Ninguém sabia quem havia construído o muro ou qual o motivo dele estar lá, mas
como conviviam com ele desde que nasciam ninguém se importava.
Ou
melhor, quase ninguém, porque entre eles nasceu um dia O Incorformado.
O
Inconformado era uma pessoa comum, passou sua infância e sua juventude
convivendo com o muro, sorria e brincava, trabalhava e pagava suas contas,
sofria por amor e tinha lá seus gostos e opiniões como todos. Mas havia uma
coisa que o tornava diferente: Não aceitava o Muro que o limitava.
Tudo ia
bem, até que um dia o Inconformado decidiu dar um basta na situação: Iria
vencer o Muro.
Armou-se
de todas as ferramentas necessárias para vencer a barreira e lá foi ele com
toda a coragem de que dispunha.
Primeiro
tentou escalar o muro, mas provou apenas que isso era mais difícil do que
parecia. Resolveu golpea-lo e abrir um buraco nele, mas o muro parecia ser
feito de diamante de tão duro. Pouco a pouco suas tentativas foram se
frustrando.
Como
não podia deixar de ser o boato correu pela cidade e todos foram ver o “Louco
do Muro” que dizia iria atravessa-lo custasse o que custasse.
E a
multidão delirava a cada fracasso do Inconformado. Alguns o incentivavam a
continuar até a morte, e que esta sobreviesse rápido. Outros sorriam balançando
a cabeça diante de tamanha estupidez. Moleques mais perversos lhe atiravam
pedras e insultos. Mas o Inconformado não desistia.
Não
podia mais suportar a ideia de ter que conviver com o muro.
Pouco a
pouco as pessoas da cidade foram perdendo o interesse e voltando às suas vidas
normais, cercadas pelo Muro.
O
Inconformado ficando cada vez mais triste e sozinho.
Um dia
percebeu que restava apenas um estranho ao lado dele.
Não o
conhecia, o que era impossível.

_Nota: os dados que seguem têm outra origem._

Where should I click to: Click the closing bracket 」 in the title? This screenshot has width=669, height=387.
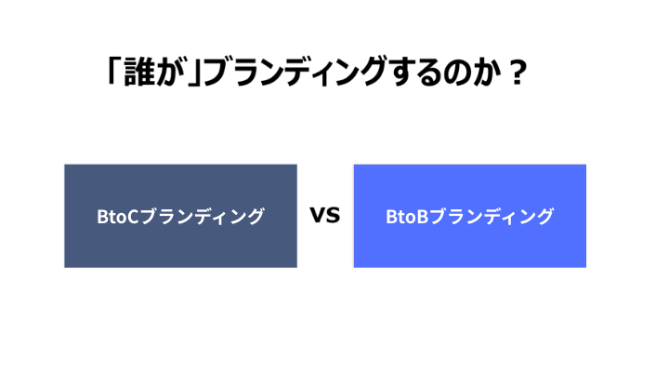pos(195,73)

Sendo o Muro intransponível como poderia aquele
ter vindo de outro lugar que não a cidade onde todos se conheciam?
—
Interessante como quando estamos tão próximos de um problema não conseguimos
ver a solução — disse o Estranho.
— De
onde é você?
O
Estranho apenas sorriu e foi andando para longe do muro e o Inconformado o
seguiu, curioso.
—
Barreiras foram criadas para nos proteger enquanto não estamos aptos para vencê-las
— disse o outro sem ver se o Inconformado o acompanhava — mas elas podem
se tornar uma prisão quando nos conformamos em ficar presos dentro delas. As
mesmas paredes que o guardam, também podem prende-lo. A menos que você as
compreenda e as use corretamente.
— E
como farei isso?
—
Observe...
Tinham
se afastado suficientemente do muro para vê-lo quase por completo e o Inconformado,
pela primeira vez, notou que havia uma irregularidade. Uma parte do muro
parecia se diferenciar do resto, a poucos passos do local onde havia protagonizado
suas frustradas tentativas de escapar.
— Seu
instinto o conduziu até um caminho possível, confie nele, mas apenas a sua
razão pode compreender um problema e soluciona-lo, confie nela também. Usando
os dois vai aprender sobre o funcionamento do problema e aprender como usar os
caminhos que descobrir.
De
volta ao Muro o Inconformado empurrou a parte que se diferenciava ao longe e
esta gentilmente cedeu mostrando uma porta por onde se via uma linda planície.
Ele estava livre.
—
Sempre soube que havia uma saída! Ah, quantos me chamaram de louco, mas aqui
está. Vou esfregar essa porta na cara deles....
— E a
perderá para sempre. O que ganha ao mostrar a porta para pessoas que não estão
preparadas para atravessa-la? Por que tirar a segurança daqueles que possuem apenas
isso, sem nada dar em troca? Quando estiverem preparados para ir além, encontrarão
a saída para longe de sua antiga proteção e poderão trilhar a próxima etapa. Somente
então deverão fazê-lo. É assim que se tornam mais fortes, vencendo os limites
quando estão preparados. Usando seus limites para ficarem confortavelmente
seguros enquanto se preparam para os desafios que virão.
— Quem
é você? De onde Veio?
— Vim
de um lugar onde havia limites que superei. Não resisti em oferecer ajuda a um
irmão de caminhada. Podemos andar por um tempo juntos mas logo nossos caminhos
se afastarão e cada qual irá buscar o novo limite e tentar supera-lo, Talvez
nos encontremos de vez em quando, mas quando o fizermos poderemos nos
reconhecer, trocar informações e confiar um no outro.
E
dizendo isso o estranho atravessou a porta e foi embora.
O
Inconformado soube então que tinha que tomar uma decisão difícil. Fechar a
porta e permanecer em território conhecido e seguro? Ir além e arriscar-se ao
desconhecido enfrentando o próximo obstáculo? Ficar e tentar ajudar os outros a
superar os seus próprios limites e tornar-se um guia na busca pela porta? Em
cada decisão um rumo diferente, um desafio a ser enfrentado, um novo Muro.
Compreendeu
finalmente que os Muros eram construídos dentro de cada um e que serviam sempre
para proteger ou aprisionar, conforme fossem usados.
Com um
sorriso tomou a sua decisão. Sentia-se livre para ser feliz e encontrar com
alegria o próximo obstáculo que lhe indicaria uma nova fase de crescimento.
E assim
o fez...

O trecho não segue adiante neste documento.